Agencia Notimex
El papa Francisco llegó ayer a Chile para una visita de cuatro días muy esperada por miles de fieles católicos, pero también por grupos indignados por los abusos sexuales de sacerdotes, indígenas e inmigrantes que exigen un trato
más justo.
El avión del Papa aterrizó en el aeropuerto de la capital chilena casi una hora antes de lo previsto. Ahí fue recibido por la presidenta Michelle Bachelet, pero no se emitieron discursos.
Francisco se trasladó luego con su comitiva hasta la parroquia San Luis Beltrán, donde rindió homenaje al “obispo de los pobres” antes de recorrer en papamóvil parte de la avenida Bernardo O’Higgins, hasta la Nunciatura, donde pernoctará las tres noches que estará en Chile.
Antes de su llegada, varios grupos protestaron cerca de la embajada Argentina en Chile por el gasto que representa el viaje.
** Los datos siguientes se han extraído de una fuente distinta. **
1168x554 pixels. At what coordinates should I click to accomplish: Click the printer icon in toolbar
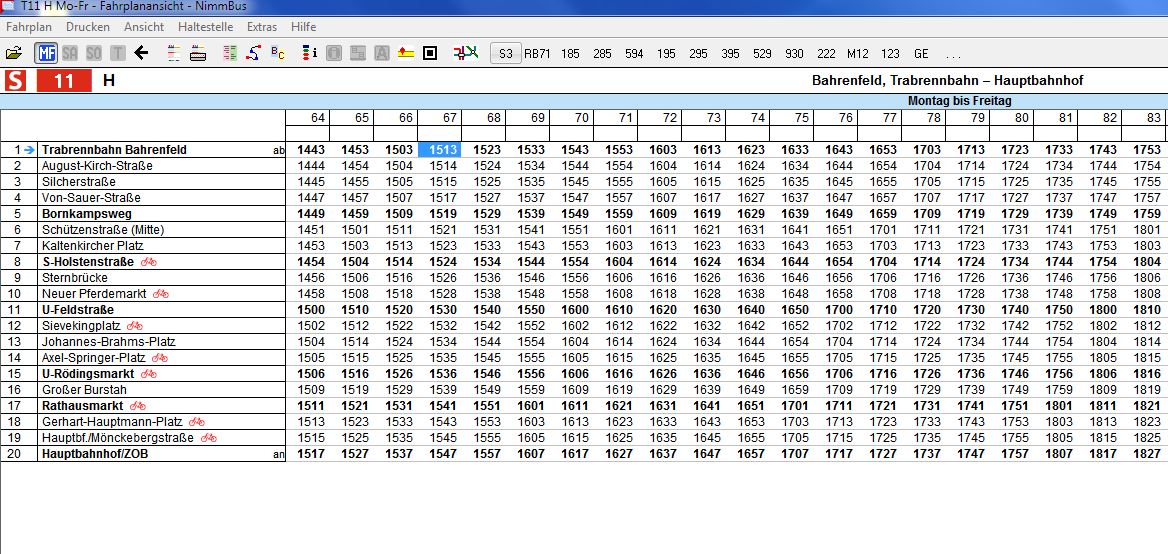(198, 53)
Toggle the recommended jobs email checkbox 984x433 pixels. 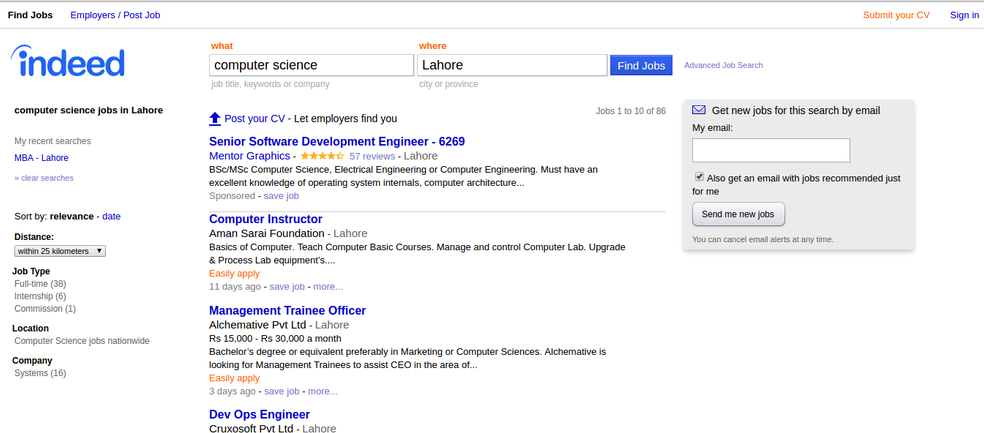point(699,177)
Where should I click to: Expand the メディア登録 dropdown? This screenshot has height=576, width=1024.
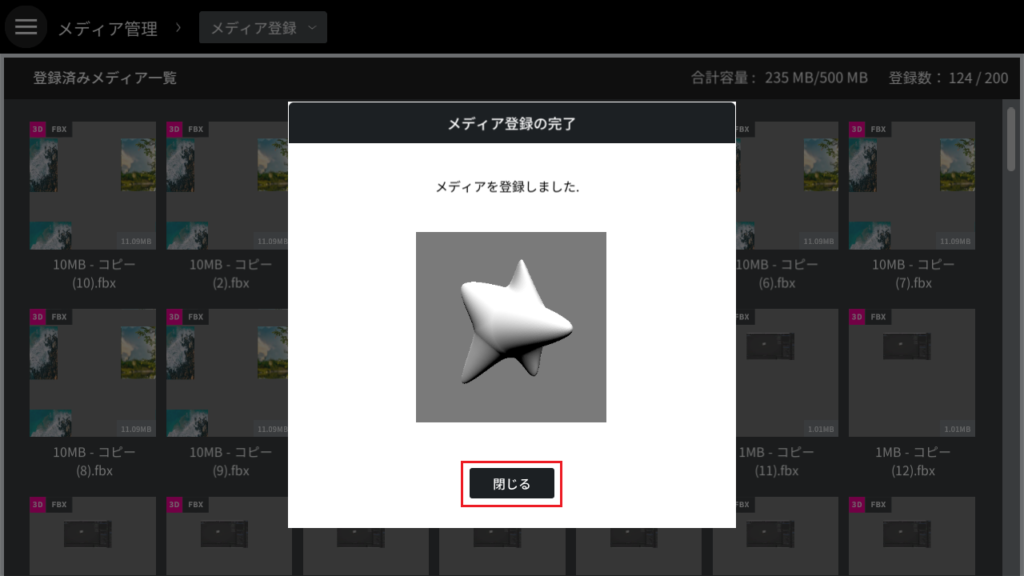(x=263, y=27)
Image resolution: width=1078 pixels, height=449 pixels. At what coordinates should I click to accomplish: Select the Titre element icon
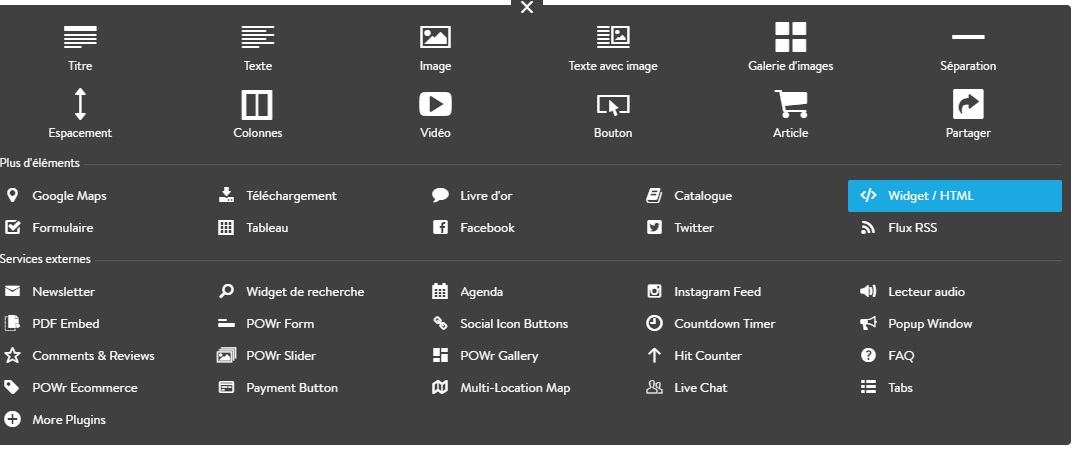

Varias personas subieron a una grúa y tuvieron que ser desalojadas por carabineros, que se llevaron a cinco detenidos.
Otras manifestaciones contra los abusos sexuales de religiosos y protestas de la comunidad gay también estaban previstas, en medio de fuertes medidas de
seguridad.
Desde el pasado viernes se registraron ataques a siete iglesias chilenas por supuestos grupos de anarquistas.
Y es que el papa Francisco llega al país más crítico con la Iglesia católica de América Latina y en pleno cambio social que acaba de aprobar el aborto terapéutico y tramita en el Parlamento el matrimonio homosexual, tras la adopción de la unión civil de parejas del mismo sexo.